##### Extract provided #####

Invaluable riches: treasure

The weekly photo challenge this week is “Treasure”.

I have been collecting sea glass from our cold icy beaches – when it is not too windy to walk on them (one of my grand-daughters is going to make jewellery). Treasure indeed.

Sea glass - mostly from Ballards - now I can feel more charitable about all the summer partying that happens there.
Sea glass – mostly from Ballards – now I can feel more charitable about all the summer partying that happens there.

And, more frequently ignored treasure: This week I have been spending time recollecting, or indeed re-collecting, riches before unknown … yet invaluable …

This is a quote from my favourite scientist Michael Faraday, talking of the need for self-awareness, though that was not his word for it – he said internal knowledge, a feeling of deficit, mental education…

With encouragement from valued friends I got up the nerve to give a “talk” at the library on Emotional Education – because, following Faraday over 150 years later, from psychoanalysis to neuroscience, quite a lot of emotion, emotional process and pattern, can be named and understood.  And, in —my view, this knowledge is far too good to be just for the ‘experts’. Everyone can use the bits they find useful. Hence – Emotional Education. [I used to be an academic educator – a rather wordy paper can be found here.]

Or, like Faraday, find internal knowledge, through awareness, with criticism or feedback from reality. I wrote about some of it here on my other blog. And, I have just had a great time with some great people who came out through cold and snow to join in and get curious. We are going to meet up some more times.

##### Rows #####

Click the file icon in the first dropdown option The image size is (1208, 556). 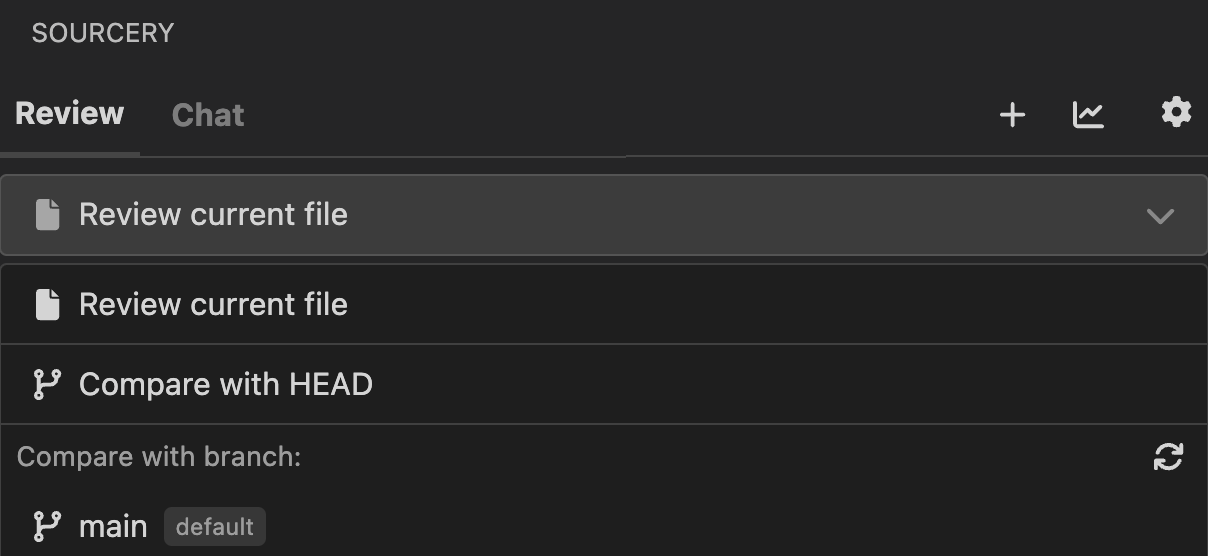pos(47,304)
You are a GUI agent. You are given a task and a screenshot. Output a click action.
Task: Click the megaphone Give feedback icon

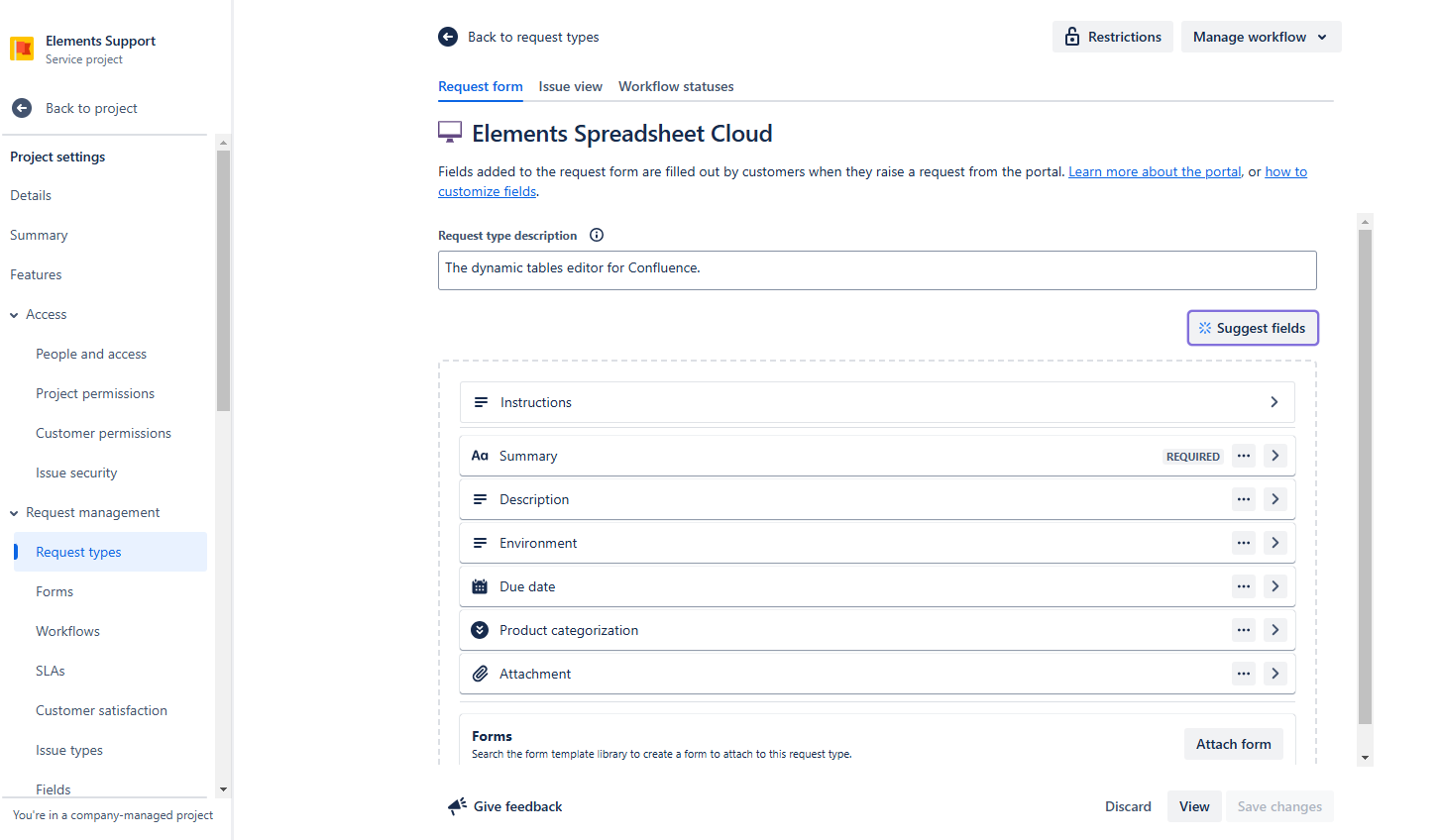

#####
##### Rows #####

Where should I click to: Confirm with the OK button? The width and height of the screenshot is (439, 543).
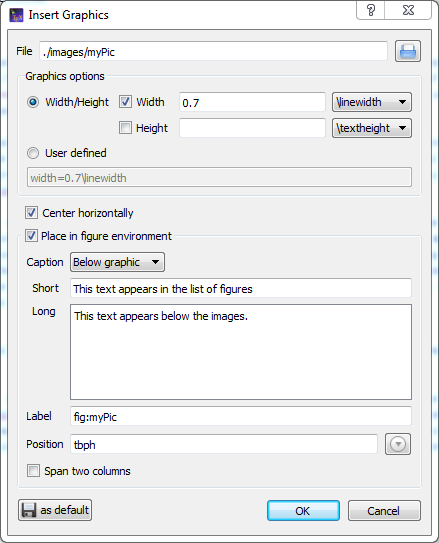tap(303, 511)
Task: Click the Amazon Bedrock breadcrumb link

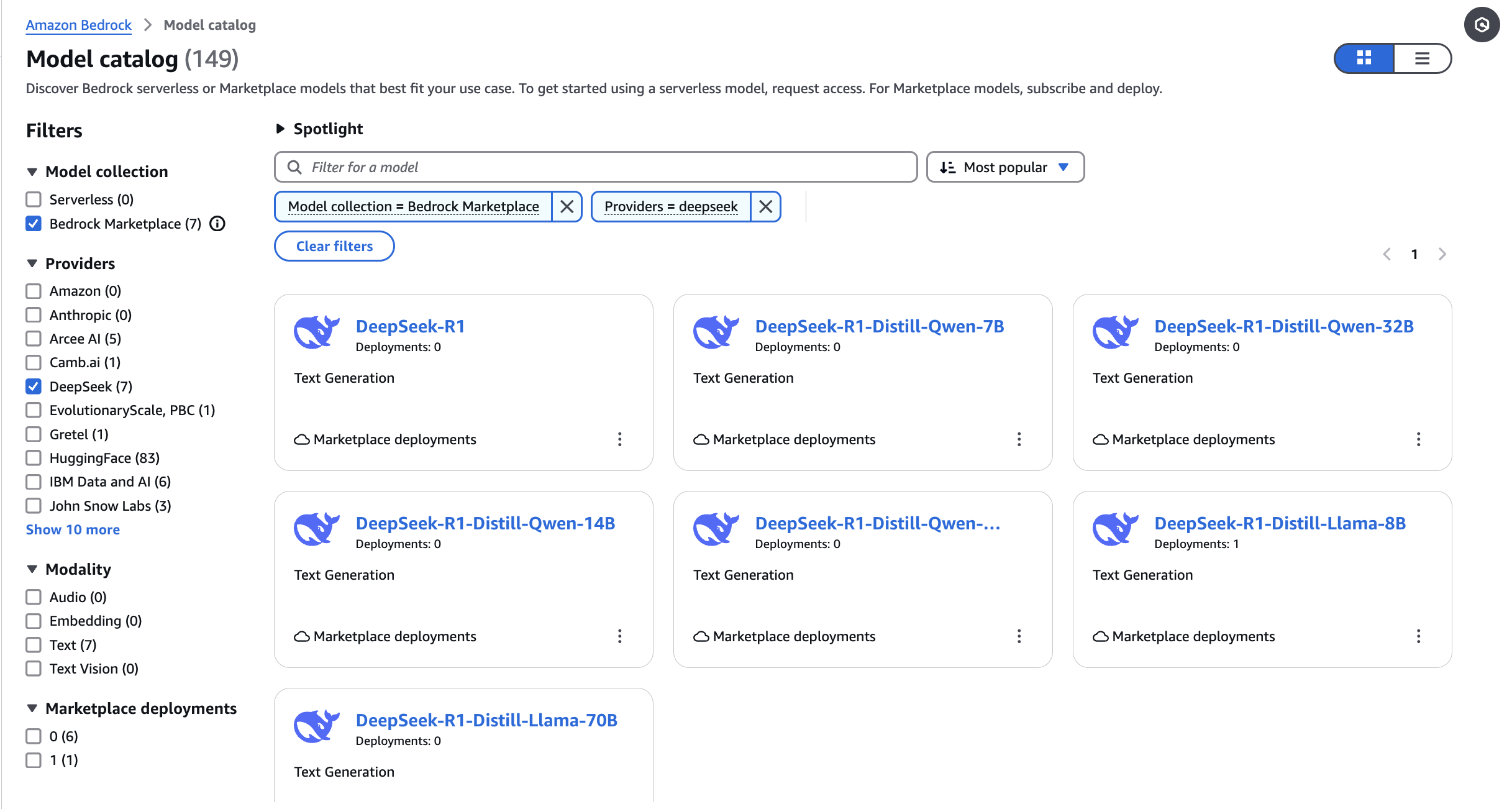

#####

> _Required task 1_
In the blog post about treasure, who is going to make jewelry from the collected sea glass?
> _Required task 2_
Extend the blog post on treasure and emotional education, picking up after its final sentence.

> _Task response 1_
One of the writer's grand-daughters.

> _Task response 2_
Treasure – there for those who look.


16 thoughts on “Invaluable riches: treasure

  1. Re-use of found objects to using self for self awareness you must be the master of segue.

    I followed the link, First thought, oh she’s over my head an out reach. Which is something am very much accustom to -being, not the sharpest tool in the shed.

    If am following your strings correctly, turns out there just may be a sliver of hope to my understanding. As I am, I think, if only partially a ‘user of self’. Seems it’s something I do for myself an NOT for others, yet I share publicly but not always outright and not always forthright. I try to take the internal thoughts and emotions an externalize it, bring it out and try to connect the dots for myself. I don’t care if someone reads, sees or feels it. I don’t do it for others, again, I do it for myself. I learn about myself. I have no timeline, it is more a journey till death does is it part -a marriage of sorts to ‘thy’ self. The by-product is when someone takes from it or adds to it or affirms what we both have in common.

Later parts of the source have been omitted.